Since 1781, the independent states had been loosely joined under what Madison called an ‘inadequate, unsafe and pernicious Confederation’, which by 1787 was racked by post-war debt, split by internal trade disputes and weak in foreign relations. The Constitutional Convention which met behind closed doors and armed guards in Philadelphia in the summer of 1787 began with the aim of revising the Articles under which the Confederation had been governed. What came out of that conclave was a constitutional coup d’état: not a revision of the Articles, but a whole new Constitution that would erect a federal government with the full panoply of sovereign powers. The Confederation could have been replaced by a centralised superstate with unitary sovereignty like that described by Blackstone; by 13 separate and competing commonwealths; by two or more confederacies (the option belatedly revived in 1861); or by a federal republic with sovereignty divided between the states and the federal government. Contemporaries recognised that this set of possibilities – and the chance offered to choose between them – was an entirely novel one, but Old World precedents still necessarily informed New World choices.

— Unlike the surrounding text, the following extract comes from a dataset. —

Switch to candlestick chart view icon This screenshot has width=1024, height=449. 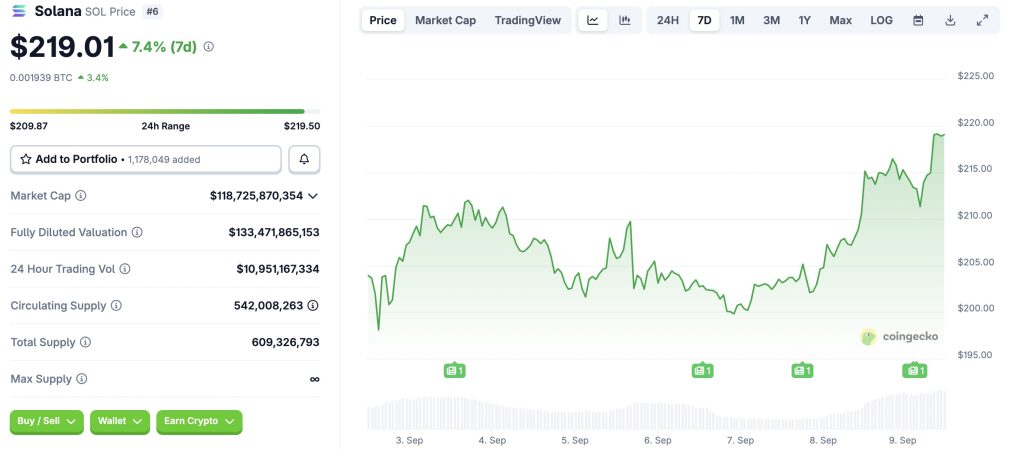pyautogui.click(x=625, y=20)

The 18th-century British Constitution, with its supposed balance of monarchy, aristocracy and democracy, in King, Lords and Commons, had been the wonder of Enlightened Europe. Independence lent enchantment, and the British example loomed large in the Constitutional debates. Americans congratulated themselves that they would be more free even than the British, historically and legendarily the freest people on earth, not least because they would have no monarch and no established Church. Federalists thought that the aim of the Philadelphia Convention had been to ‘combine the acknowledged advantages of the British Constitution with proper Republican checks’. Meanwhile, Anti-Federalist opponents feared that ‘Congress and President full proof shall bring, /A mere disguise for Parliament and King,’ and charged that the erection of a federal government would create an ‘ironhanded despotism’, worse even than the British monarchy because exercised in the name of the people. The Anti-Federalists’ answer to this peculiarly American dilemma was a Bill of Rights, like that produced in England in 1688. The first ten Amendments to the Constitution ratified in 1791 therefore enshrined an English remedy for the diseases feared incident to republican government, despite the qualms of those like Benjamin Rush, who saw it as ‘absurd to frame a formal declaration that our natural rights are acquired from ourselves’.

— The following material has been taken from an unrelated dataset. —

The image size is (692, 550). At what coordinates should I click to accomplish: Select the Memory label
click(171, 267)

Despite American ideological debts to British examples, a common political language still divides Britain from the United States. For example, the current status of federalism as a boo-word in British politics would astonish most Americans. Its derogatory use to fuel fears of a centralised ‘United States of Europe’ recalls the early opprobrium attached to the term in the American debate. The victory of the Constitution, and hence of the Federalists, gave the word its new and positive meaning: instead of centralisation, federalism implied a composite system that delegates authority (and hence sovereignty) to the lowest feasible level of government. With an irony which Clark should have been the first to perceive, a Tory government had to plunder a papal encyclical to describe just this arrangement when it rediscovered the term ‘subsidiarity’. Only ignorance of American political language, and the English fetish of Parliamentary sovereignty, could have generated such a revealing absurdity. On the eve of elections to the European Parliament, Clark’s account of Anglo-American history may only prolong such misunderstandings. Meanwhile, The Debate on the Constitution might help to bridge the political language-barrier which divides Britain from Europe as surely as it sunders Britain from the United States. John Adams contended that ‘the American Revolution was not a common event. Its effects and consequences have already been awful over a great part of the globe. And when and where do they cease?’ In the light of Britain’s political relations with Europe, the answer may be that it is still too soon to tell.